GOAL OF THE EXERCISE: Change every "computer-use agent" in the records to "GUI agent" and keep everything else the same. Don't include the pictures in your answer.

Records for locating the described items:
────────────────────────────────────────
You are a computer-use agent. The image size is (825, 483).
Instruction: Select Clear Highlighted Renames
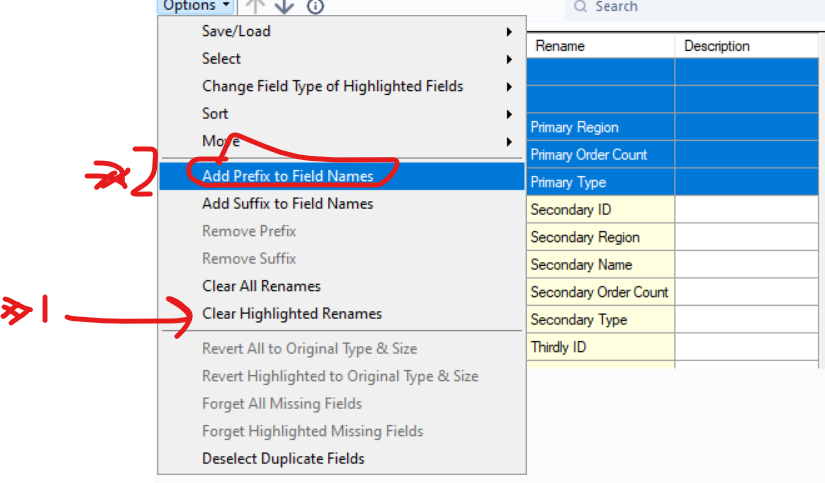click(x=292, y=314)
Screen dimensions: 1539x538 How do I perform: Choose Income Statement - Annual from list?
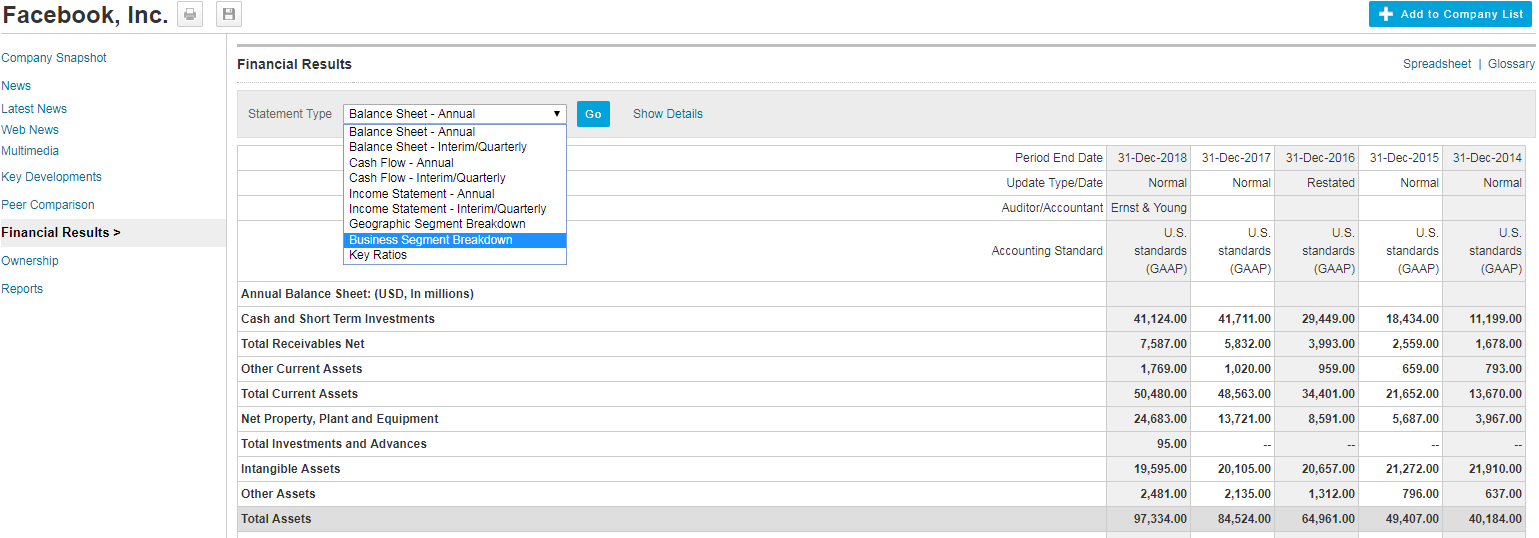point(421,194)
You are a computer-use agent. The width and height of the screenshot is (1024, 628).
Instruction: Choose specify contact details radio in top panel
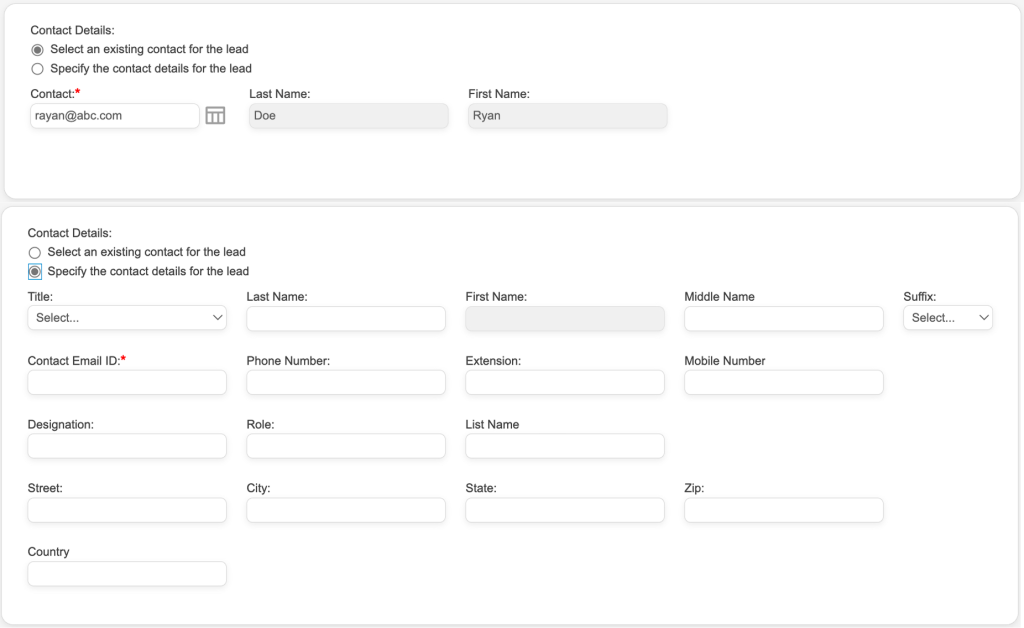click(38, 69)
────────────────────────────────────────
RESULT BELOW:
You are a GUI agent. The image size is (825, 483).
Instruction: Select Clear Highlighted Renames
click(x=292, y=314)
Screen dimensions: 1539x538 How do I perform: Choose Income Statement - Annual from list?
point(421,194)
You are a GUI agent. The width and height of the screenshot is (1024, 628).
Instruction: Choose specify contact details radio in top panel
click(38, 69)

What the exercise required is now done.